Organizations that find themselves trying to answer the ownership questions or are in need to address the extended lifecycle of the enterprise mobile applications have quite a substantial toolset from three sometimes confusing market segments:
- Mobile Device Management software, also known as MDM
- Mobile Application Management software, also known as MAM
- Enterpise Aplication Stores, known as EAS
Mobile Device Management, MDM solutions are device centric. The focus is on the device and what happens to the apps and data on the device in case of an event: temporary or permanent access restrictions, data plan restrictions, rooming restrictions, loss or theft. Most MDM solutions have a level of application management, most of the time involving creating an inventory of applications on the devices and an enforcement model for installing and removing files and data.
Mobile Application Management (MAM) focuses on the applications and the users of the applications, therefore MAM supports license management, application updates, complex application life-cycle and protects the end-users privacy. MAM is also linked to the Application Store by checking in code during the publishing of the app in the store and by managing application provisioning. MAM is enforcing policies at the application level: provisioning, deployment, roll back installation, data security and configuration managements.

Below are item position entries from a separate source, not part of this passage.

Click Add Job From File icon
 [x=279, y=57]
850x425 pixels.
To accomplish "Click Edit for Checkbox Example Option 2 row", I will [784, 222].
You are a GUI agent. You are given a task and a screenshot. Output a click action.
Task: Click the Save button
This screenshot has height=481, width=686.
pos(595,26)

An Enterprise App Store is a company internal marketplace for shopping, categorizing and installing applications. Strictly speaking, an enterprise app store may or may not provide the functionality provided in a Mobile Application Management solution. Enterprise App Stores can be provided either as an application installed on a device or as a web-service providing a similar catalogue. An Enterprise App Store should allow end-users to be able to install applications from a listing of available applications.

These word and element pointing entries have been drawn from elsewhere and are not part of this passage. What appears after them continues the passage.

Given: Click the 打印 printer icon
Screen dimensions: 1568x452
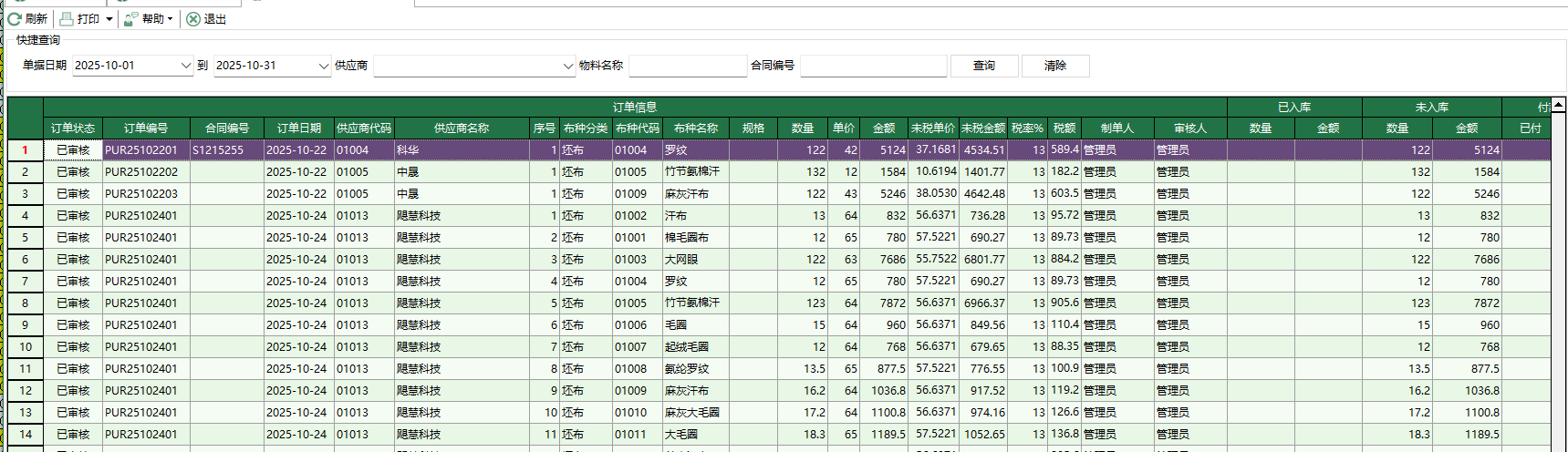Looking at the screenshot, I should pyautogui.click(x=67, y=19).
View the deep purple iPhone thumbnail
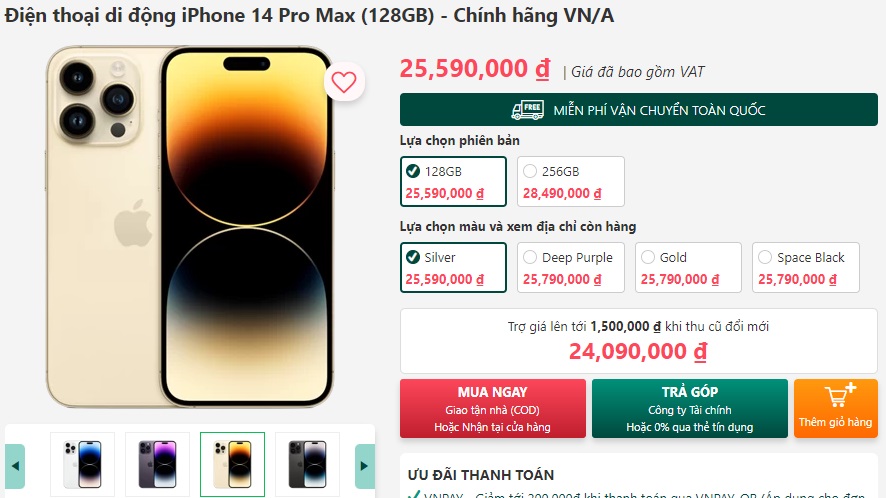 click(158, 464)
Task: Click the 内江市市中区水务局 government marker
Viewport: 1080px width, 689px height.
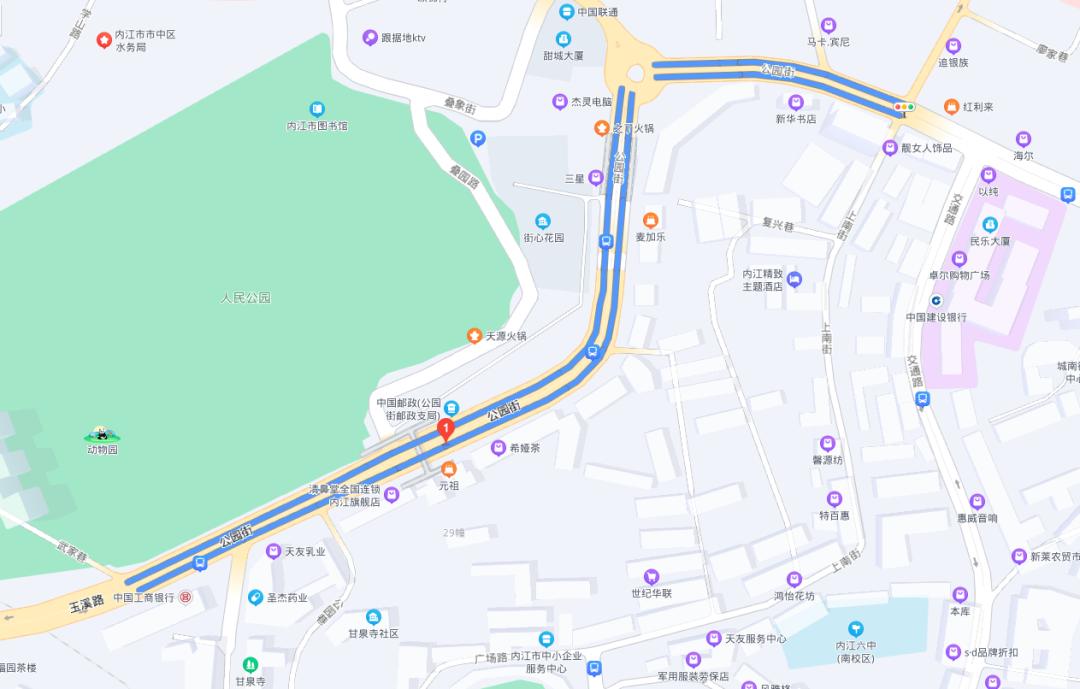Action: (x=104, y=41)
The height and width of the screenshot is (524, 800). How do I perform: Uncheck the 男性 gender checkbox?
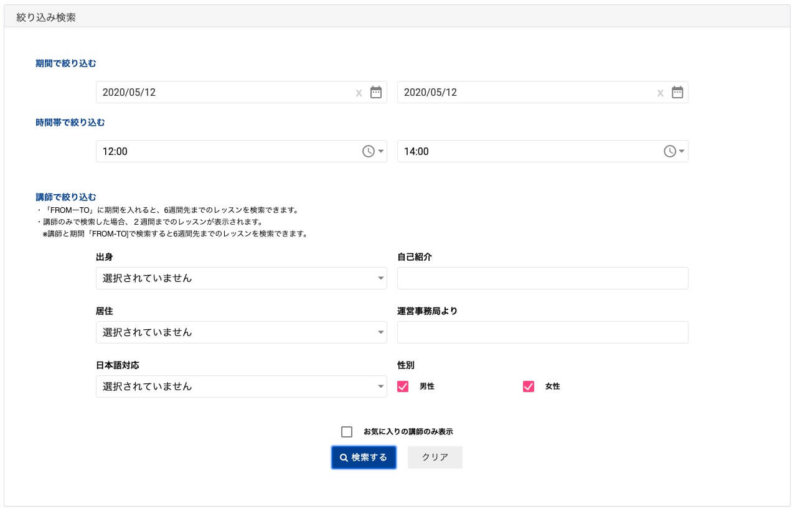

There are many players in the field each with it’s own competitive advantage and attacking different zones of the MDM, MAM or EAS segment. Just some of them are:
Some of the MAM providers
Some EAS providers
There does not seem to be a universal solution or silver bullet when it comes to deploying mobile applications in the enterprise. The complexity of the deployment depends very much on the technology chosen: native versus web, on the specifics of the application (like: need for enforceable updates when a new backend version is deployed) and on the specific needs of the customers (core needs for the management of the decommissioning and tracking of the application usage).
Generic applications deployable trough the regular channels (iTunes & App stores) and mobile web solutions would tend to be the easiest to manage as usually enterprises that already need and employ a MDM or MAM solution will be able to easily integrate them into their existing workflow and track the usage if needed.
Custom mobile solutions individualized with different backend per deployment and enterprise would probably require investigating and investing into an Enterprise Application Store solution so a new version can be easily provisioned, pushed and monitored through multiple enterprise customers that do not yet employ or require any MDM or MAM solution. In the same time software vendors would need to be prepared and able to also push the same applications through the customers MDM or MAM solutions where those are in use.
The provisioning rules imposed on some platforms as IOS aggravate the matter a lot as in this circumstances the enterprises would need to be enrolled into the IOS Developer Enterprise Program and the software vendors would need to provision the applications with the customers provisioning at each release and even worst at each customer yearly licensing renewal.